Eine einstweilige Verfügung ist im Zivilprozess eine Entscheidungsform zur Sicherung von subjektiven Rechten, die nicht auf die Sicherung von Geldansprüchen gerichtet sind. Die gesetzlichen Regelungen ergeben sich aus den §§ 935 ff. der Zivilprozessordnung (ZPO). Der Anspruchssteller muss einen Verfügungsanspruch und einen Verfügungsgrund (in der Regel die Eilbedürftigkeit) glaubhaft machen. Im Gegensatz zum Hauptsacheverfahren reicht also bereits die überwiegende Wahrscheinlichkeit des Bestehens des Anspruches, er muss gerade nicht bewiesen werden.
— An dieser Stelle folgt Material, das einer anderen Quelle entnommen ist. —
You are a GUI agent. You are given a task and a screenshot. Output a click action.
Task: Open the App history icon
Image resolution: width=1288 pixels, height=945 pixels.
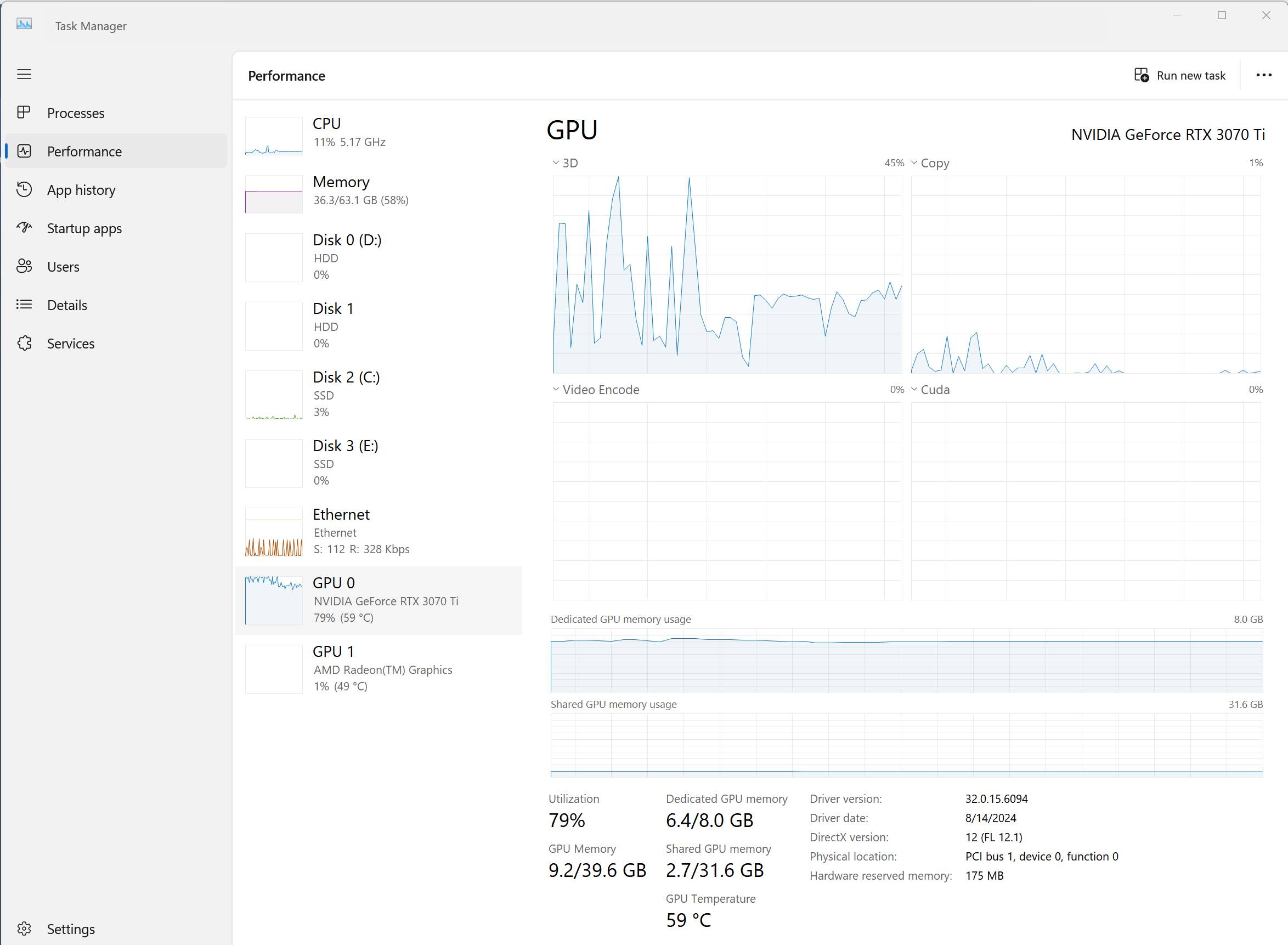tap(24, 189)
Man unterscheidet zwischen einer Sicherungsverfügung (Sicherung des Status quo) und einer Regelungsverfügung (Erweiterung des Status quo) – in Ausnahmefällen ist zudem eine Leistungsverfügung möglich.

Wer den Erlass einer einstweiligen Verfügung gegen sich fürchtet, kann bereits vorab eine Schutzschrift bei Gericht hinterlegen und somit vorbeugend aktiv werden. Zudem kann auch Widerspruch gegen eine einstweilige Verfügung erhoben werden.